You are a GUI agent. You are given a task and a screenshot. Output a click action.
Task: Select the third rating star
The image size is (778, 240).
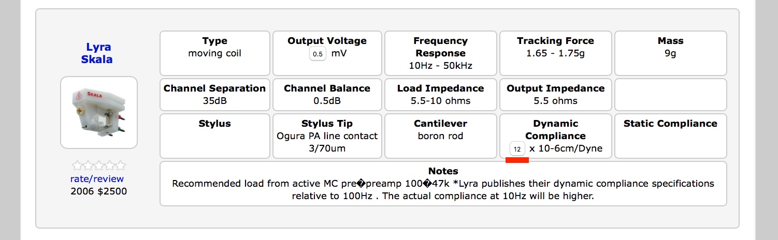(x=99, y=166)
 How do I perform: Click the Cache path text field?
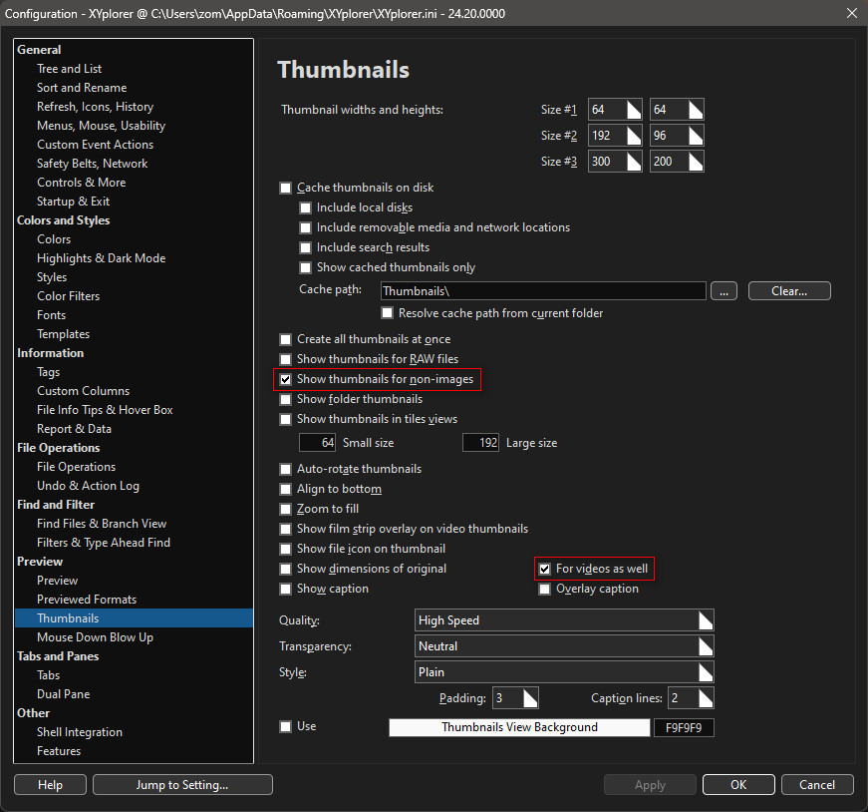point(543,291)
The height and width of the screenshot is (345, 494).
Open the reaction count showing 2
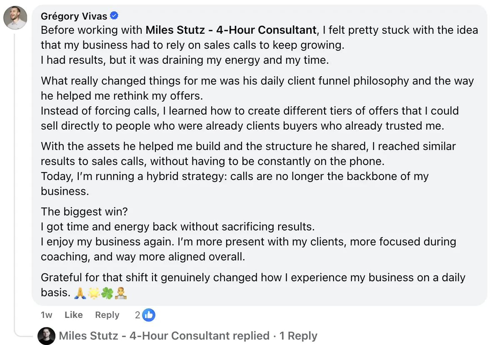[x=137, y=315]
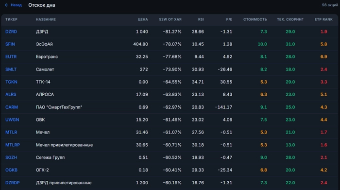Select the CARM ticker
This screenshot has width=340, height=190.
(12, 107)
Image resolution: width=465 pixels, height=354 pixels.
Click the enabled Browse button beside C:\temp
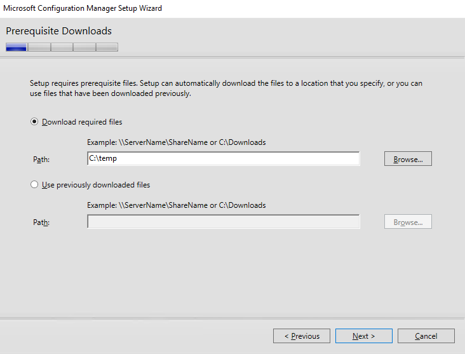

────────

ACTIVITY:
Can the entries above be repeated exactly, without their pictures?

SOLVED EXERCISE:
You are a GUI agent. You are given a task and a screenshot. Output a click action.
Task: Select the third rating star
The image size is (778, 240).
(x=99, y=166)
 How do I perform: Click the Cache path text field?
point(543,291)
The height and width of the screenshot is (345, 494).
Open the reaction count showing 2
[x=137, y=315]
Select the CARM ticker
This screenshot has width=340, height=190.
(12, 107)
Image resolution: width=465 pixels, height=354 pixels.
Click the enabled Browse button beside C:\temp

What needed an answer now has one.